This Drug Sentencing Reform Could Save Taxpayers Billions

This Drug Sentencing Reform Could Save Taxpayers Billions

A proposed change to the nation's rigid drug sentencing laws could save taxpayers billions, according to a new report by the United States Sentencing Commission, the agency that guides sentencing policy for the federal courts.

The report, released Tuesday, examines the impact of a reform that would shave an average of two years off the sentences of roughly half the people serving time in the federal prison system for drug crimes. Doing so would save the government 83,525 "bed years," the report concludes. (A "bed year" is the bureaucratic term for the cost of keeping one person behind bars for one year.)

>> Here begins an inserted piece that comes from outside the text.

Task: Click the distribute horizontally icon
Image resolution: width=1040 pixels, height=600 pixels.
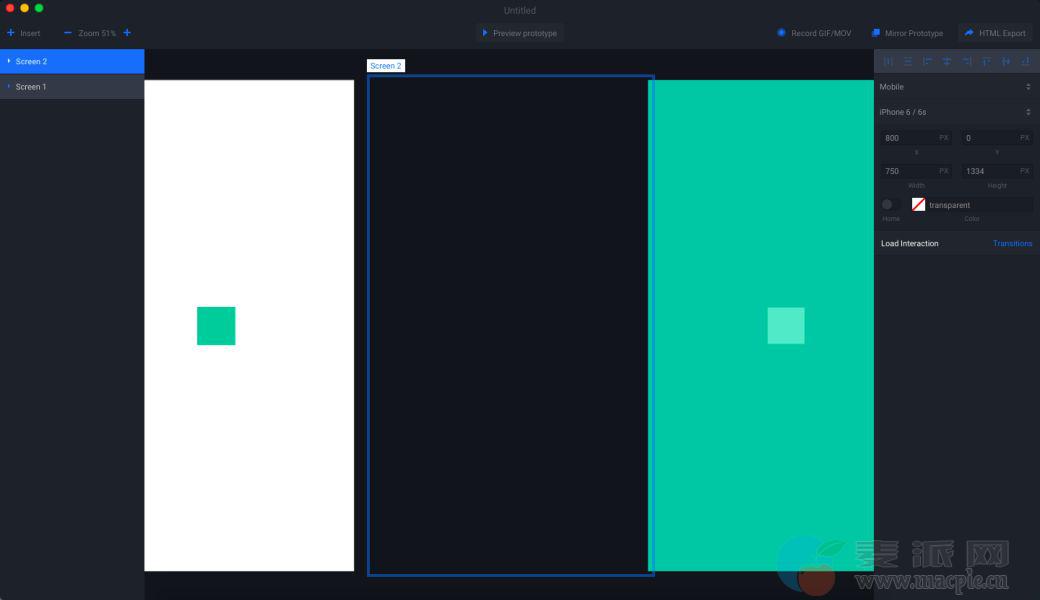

With about 100,000 federal prisoners doing time for drugs, at the cost of nearly $30,000 per prisoner a year, that comes out to more than $2.4 billion in total savings.

Recent remarks by Department of Justice officials suggest that they could use every cent. Prison costs make up a third of the department's budget, and the department's inspector general has warned that prison overcrowding poses an "increasingly critical threat" to the safety and security of prisoners and staff.

Last month, the seven-member Sentencing Commission voted unanimously to adopt a change to the sentencing guidelines that would reduce drug sentences by an average of about 11 months per prisoner. Unless Congress rejects the change, it will go into effect on Nov. 1. Tuesday's report considers what would happen if the reform were applied to prisoners who are already behind bars. The commission says it will decide by July 18 whether to make the change retroactive.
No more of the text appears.